CEO Marcel Rohner said much had already been done to reposition UBS’s investment bank.

“We have substantially reduced our risk exposures, balance sheet, costs and personnel, made changes in our group governance model and initiated remediation measures. I am determined to make the management of UBS more effective,” he argued.

The Federal Banking Commission welcomed the separation of business units at UBS, saying the changes would contribute towards stabilising the bank.

Analyst Becker commented: “This could be read as a first sign that the bank will ultimately be split between a wealth management and an investment banking unit, a sharp about-turn from all previous management communication.”

Tobias Brütsch at Vontobel said that overall UBS had reported a negative set of figures. “There are too many signs to worry. It will take more time to stabilise than expected.”

However, in its outlook, the bank was less than optimistic. It said it did not expect an improvement in current adverse economic and financial market trends.

Cutting costs

UBS added it would continue its programme to reduce staff, costs and risks.

In a related development, the bank also announced it was revamping its management, with finance chief Marco Suter stepping down to be replaced by John Cryan.

It added that it was also proposing four new candidates – Sally Bott, Rainer-Marc Frey, Bruno Gehrig and William Parrett – for election to its board of directors at an emergency general meeting in October.
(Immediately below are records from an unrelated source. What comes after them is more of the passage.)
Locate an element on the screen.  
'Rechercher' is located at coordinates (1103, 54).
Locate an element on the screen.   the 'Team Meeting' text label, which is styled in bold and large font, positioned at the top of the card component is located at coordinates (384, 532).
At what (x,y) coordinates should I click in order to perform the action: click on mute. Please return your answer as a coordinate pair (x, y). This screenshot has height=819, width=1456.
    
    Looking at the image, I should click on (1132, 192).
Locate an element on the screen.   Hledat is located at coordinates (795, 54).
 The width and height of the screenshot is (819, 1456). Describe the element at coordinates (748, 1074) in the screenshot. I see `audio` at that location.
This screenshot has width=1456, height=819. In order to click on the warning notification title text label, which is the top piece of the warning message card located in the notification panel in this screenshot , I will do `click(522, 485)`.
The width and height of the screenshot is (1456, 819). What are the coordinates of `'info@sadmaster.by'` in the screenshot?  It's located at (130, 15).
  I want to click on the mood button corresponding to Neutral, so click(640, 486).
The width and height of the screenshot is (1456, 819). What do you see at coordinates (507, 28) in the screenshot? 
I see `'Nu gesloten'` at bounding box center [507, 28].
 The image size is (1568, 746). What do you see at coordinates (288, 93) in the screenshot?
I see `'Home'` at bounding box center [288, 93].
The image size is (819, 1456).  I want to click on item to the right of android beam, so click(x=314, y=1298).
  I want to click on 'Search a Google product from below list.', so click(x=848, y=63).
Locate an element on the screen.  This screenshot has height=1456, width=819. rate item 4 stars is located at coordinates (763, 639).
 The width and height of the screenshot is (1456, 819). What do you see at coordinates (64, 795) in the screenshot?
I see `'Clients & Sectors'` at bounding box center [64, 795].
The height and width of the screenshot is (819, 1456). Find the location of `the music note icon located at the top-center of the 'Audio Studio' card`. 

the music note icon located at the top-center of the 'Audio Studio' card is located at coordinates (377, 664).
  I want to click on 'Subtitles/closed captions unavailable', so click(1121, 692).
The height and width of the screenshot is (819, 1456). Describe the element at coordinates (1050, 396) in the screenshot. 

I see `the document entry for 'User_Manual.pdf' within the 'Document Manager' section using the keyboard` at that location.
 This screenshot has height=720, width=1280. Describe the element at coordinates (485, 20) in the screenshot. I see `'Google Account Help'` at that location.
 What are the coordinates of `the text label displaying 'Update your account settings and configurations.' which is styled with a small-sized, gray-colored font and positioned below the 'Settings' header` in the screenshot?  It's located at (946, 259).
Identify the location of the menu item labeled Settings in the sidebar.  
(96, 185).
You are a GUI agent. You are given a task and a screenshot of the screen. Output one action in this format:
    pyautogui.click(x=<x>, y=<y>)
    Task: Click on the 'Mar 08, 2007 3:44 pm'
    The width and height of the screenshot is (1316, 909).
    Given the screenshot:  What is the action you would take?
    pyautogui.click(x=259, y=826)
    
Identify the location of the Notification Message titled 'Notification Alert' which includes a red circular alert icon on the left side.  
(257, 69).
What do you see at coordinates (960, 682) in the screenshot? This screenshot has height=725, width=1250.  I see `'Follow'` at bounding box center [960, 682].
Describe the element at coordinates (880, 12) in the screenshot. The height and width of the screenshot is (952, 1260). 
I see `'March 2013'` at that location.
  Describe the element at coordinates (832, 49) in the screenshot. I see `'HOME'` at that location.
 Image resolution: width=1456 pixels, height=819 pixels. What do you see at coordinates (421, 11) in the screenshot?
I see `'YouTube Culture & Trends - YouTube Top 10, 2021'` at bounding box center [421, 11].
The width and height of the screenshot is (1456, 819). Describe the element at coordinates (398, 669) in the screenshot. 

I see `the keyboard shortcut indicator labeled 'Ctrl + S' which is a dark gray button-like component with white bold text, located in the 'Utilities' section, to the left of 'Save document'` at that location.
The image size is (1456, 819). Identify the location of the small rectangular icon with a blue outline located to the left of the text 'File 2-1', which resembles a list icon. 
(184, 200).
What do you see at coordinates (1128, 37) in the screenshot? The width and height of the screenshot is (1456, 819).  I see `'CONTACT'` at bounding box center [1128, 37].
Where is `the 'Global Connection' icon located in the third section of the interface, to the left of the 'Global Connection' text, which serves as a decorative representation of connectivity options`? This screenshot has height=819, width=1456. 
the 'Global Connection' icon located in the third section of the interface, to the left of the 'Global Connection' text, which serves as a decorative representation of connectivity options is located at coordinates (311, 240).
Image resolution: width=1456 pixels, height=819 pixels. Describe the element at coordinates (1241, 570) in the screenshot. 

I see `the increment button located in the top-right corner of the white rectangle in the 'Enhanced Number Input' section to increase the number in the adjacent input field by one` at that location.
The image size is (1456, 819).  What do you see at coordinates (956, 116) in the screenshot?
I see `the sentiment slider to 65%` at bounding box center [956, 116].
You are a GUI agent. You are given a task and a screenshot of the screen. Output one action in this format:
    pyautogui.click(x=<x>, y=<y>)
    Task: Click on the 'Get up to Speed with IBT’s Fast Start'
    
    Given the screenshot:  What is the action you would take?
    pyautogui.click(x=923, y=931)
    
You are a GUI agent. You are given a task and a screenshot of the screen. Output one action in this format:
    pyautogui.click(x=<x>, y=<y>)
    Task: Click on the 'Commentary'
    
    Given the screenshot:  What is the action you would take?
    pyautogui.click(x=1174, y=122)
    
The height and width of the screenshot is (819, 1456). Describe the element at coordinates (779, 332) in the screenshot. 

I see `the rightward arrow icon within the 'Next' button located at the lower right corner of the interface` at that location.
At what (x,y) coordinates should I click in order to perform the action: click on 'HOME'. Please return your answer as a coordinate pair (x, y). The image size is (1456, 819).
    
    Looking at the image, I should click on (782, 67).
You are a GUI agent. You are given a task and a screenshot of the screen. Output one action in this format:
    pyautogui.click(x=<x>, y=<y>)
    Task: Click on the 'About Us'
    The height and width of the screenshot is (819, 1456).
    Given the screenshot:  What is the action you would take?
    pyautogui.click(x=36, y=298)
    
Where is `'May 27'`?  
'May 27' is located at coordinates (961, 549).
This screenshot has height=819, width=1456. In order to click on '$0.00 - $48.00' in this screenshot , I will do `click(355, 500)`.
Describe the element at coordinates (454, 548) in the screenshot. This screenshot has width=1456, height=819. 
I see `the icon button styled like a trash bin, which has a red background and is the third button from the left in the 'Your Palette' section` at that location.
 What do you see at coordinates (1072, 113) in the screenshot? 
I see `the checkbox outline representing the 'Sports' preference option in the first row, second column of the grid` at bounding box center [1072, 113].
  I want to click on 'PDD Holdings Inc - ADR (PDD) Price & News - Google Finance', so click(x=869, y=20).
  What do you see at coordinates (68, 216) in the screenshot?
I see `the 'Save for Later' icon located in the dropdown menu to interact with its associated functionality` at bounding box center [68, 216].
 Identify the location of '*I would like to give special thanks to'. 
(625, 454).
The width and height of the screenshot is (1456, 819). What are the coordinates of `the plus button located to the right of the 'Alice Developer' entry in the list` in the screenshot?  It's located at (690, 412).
Switzerland’s second-largest bank, Credit Suisse, last month reported that it made a net profit of SFr 1.22 billion in the second quarter, compared with net income of SFr3.19 billion during the same period last year.

swissinfo with agencies

UBS endured a tough 2007 and has spent the first half of 2008 in no better shape as a result of the US subprime mortgage crisis.

In July 2007, chief executive Peter Wuffli stepped down following the collapse of the bank’s hedge fund Dillon Read Capital Management.

In October 2007, UBS said it would cut 1,500 jobs in its investment banking arm, including that of its head Huw Jenkins. Chief financial officer, Clive Standish, left at the same time.

UBS has written down some $37 billion as a result of the subprime mortgage market collapse. Chairman Marcel Ospel stepped down in April.

The bank was then investigated for allegedly helping US citizens evade taxes, following a confession from a former employee. The case led to UBS stating it would stop offshore banking activities in the US.